A month ago, my husband assigned a task to his brothers to come up with a budget based on the income they have if they were to live on their own. If they failed to deliver on this assignment, they would get the boot. It was the simplest assignment ever. It was an assignment I did in high school economics. My husband’s thought process was if they make a budget, they could see how much it would cost to live somewhere and from there it could push them to get better jobs to get them to move out.
Though the assignment was easy, they did not show any work throughout the past few weeks. They didn’t ask me about the monthly utilities. My husband was getting nervous about the moment he has to give them the boot. Then final happened and he received a Notes app screenshot of their budget. I did review it and it was questionable.

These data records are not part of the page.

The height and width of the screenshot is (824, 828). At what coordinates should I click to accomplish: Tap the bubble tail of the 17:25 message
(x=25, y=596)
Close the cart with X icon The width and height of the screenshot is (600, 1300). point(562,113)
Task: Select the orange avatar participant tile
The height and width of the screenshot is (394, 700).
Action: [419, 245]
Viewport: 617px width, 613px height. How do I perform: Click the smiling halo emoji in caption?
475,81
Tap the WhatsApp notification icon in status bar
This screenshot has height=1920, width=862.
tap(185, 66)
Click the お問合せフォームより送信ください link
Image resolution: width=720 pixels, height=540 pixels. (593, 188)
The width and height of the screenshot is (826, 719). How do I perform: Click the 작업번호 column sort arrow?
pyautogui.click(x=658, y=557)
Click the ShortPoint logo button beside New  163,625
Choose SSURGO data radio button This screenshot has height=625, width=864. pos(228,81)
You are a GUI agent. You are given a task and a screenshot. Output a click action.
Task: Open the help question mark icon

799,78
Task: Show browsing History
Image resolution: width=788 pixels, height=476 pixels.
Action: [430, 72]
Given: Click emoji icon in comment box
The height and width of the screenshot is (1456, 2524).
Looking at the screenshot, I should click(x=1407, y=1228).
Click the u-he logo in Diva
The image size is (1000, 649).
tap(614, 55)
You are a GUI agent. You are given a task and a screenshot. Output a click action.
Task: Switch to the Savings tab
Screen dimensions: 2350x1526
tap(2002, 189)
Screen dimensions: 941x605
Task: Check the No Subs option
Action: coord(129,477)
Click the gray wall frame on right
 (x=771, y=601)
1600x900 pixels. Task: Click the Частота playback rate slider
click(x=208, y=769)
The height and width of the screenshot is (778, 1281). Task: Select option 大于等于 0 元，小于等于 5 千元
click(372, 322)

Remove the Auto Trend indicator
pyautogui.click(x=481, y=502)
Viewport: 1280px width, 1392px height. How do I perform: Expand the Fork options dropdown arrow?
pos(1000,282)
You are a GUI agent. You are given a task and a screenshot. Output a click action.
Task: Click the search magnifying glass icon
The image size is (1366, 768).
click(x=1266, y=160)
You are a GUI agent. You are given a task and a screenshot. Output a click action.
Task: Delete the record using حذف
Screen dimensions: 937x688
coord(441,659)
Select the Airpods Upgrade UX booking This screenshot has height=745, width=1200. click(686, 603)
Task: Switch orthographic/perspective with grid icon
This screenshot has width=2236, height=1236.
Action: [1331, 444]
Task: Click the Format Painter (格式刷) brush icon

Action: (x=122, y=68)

Their idea of rent is paying almost 2/3 of their income — where are looking to rent? What kind of place — is it a house, 2-bedroom apartment, a studio? And where would want to live? And in the end, their proposed budget was more than their income. My husband said, “It’s okay….It’s a start, we’ll just keep working with them.” So in the end, they did not get the boot.
But in less than 48 hours that had changed. And wow how it turned. And. It. Turned. Ugly.
Last week, I shared how I’ve been sick. I was sick since Wednesday, May 18th with a sore throat, cough, and runny nose. I was negative for COVID and I returned to work last Friday though I still had a bad cough and a runny nose. This past Monday night I went to bed before 8pm still not feeling any better. My husband was also experiencing the same symptoms too. In fact, he was sick before me on Monday, May 16th. He took a COVID test and tested negative. On Tuesday, we went to urgent care after work. That was a tough day. Towards the end of the work day, I was getting chills and a fever. I told my husband I needed to go to urgent care first because I was getting worse and he can watch Lana. From that urgent care visit it turns out I had pneumonia and I was livid.
So we’ll back-up to why I was so pissed. A few weeks ago, I asked BIL #2 how he was doing. He said he was sick. And I asked him, “you’re sick?” He replied, “I have a walking pneumonia.” I told him he needs to go to a doctor to get it treated and he claimed “the doctors don’t know what to do with me.” How and why is he self-diagnosing? My husband has been pushing him to do the same to see a doctor. He finally went to the hospital this past Sunday because he had a hard time breathing. It turned out he did have pneumonia — not the mild nonmedical “walking pneumonia” — the real pneumonia and he gave it to me and my husband.
I texted my husband my diagnosis while I was waiting for my prescriptions. From there, my husband sent a mass text message to me, BIL #1, and BIL #2. It went like this:
Husband: Next time anyone who suspects they’re sick, wear a mask [around the house] and clean up after yourself. Julie has pneumonia and it’s likely I do too. My boss is telling me to stay home because of this.
Husband: Brother #2, even you said you had “walking pneumonia” and now we got it. That’s very irresponsible of you.
Husband: For the working adults, what does this mean? Loss of pay and time for paid time off or sick time.
BIL #2: I’m sorry I didn’t mean for this to happen.
Me: Womp womp.
Me (several minutes later): But in all seriousness, sorry is not acceptable. If it were not for me and K, you’d be homeless.
BIL #2: I can’t make it up how sorry I am.
The last text message did not make any sense. Was he trying to convince us that his apology was genuine or he just did not know how to make up for what he had done? I had a hard time with the former. When I returned home from urgent care, BIL #2 said he was sorry again and my reply was, “it’s still not okay.”
Later on that night, my husband comes home from urgent care to show me another set of text messages to BIL #2. Basically my husband was telling brother #2 that he can longer live in our house because he cannot trust him to be an adult. Pneumonia is a treatable condition, but only through a medical professional. BIL #2 never responded back. In fact, he’s out in San Diego partying it up. My husband and I, on the other hand, are staying at home focusing on recovering.
You see, BIL #2 has never gone through life experiencing serious consequences. He thinks somehow rules defy him. Out of the six siblings, he’s lived a pretty charmed life. I gathered from family gatherings he was the charismatic and charming one growing up. Throughout school, he was popular and went to a lot of parties. He personifies the Gwendolyn Brooks poem “We Real Cool.” He always laments how life after high school just sucks, and yet he continues to think it is okay to be a full-time bum not making it better. It also does not help that he lets his mom baby him.
I want to wrap up this post on a high note. As of today (Saturday), I am on my last day of antibiotics and I am breathing a lot better thanks to my inhaler. Today I braved going to the gym. I was worried I was going to be wheezing, making everyone in the exercise class uncomfortable. I almost skipped exercising and I am glad I did not because I came out of it better. I made it through an entire exercise class!
This week’s botanical walk will be around the Desert section. I returned to work on Friday and I did my weekly walk around the Botanical Gardens for lunch. I would love to have a field of Matilija poppies in my front yard.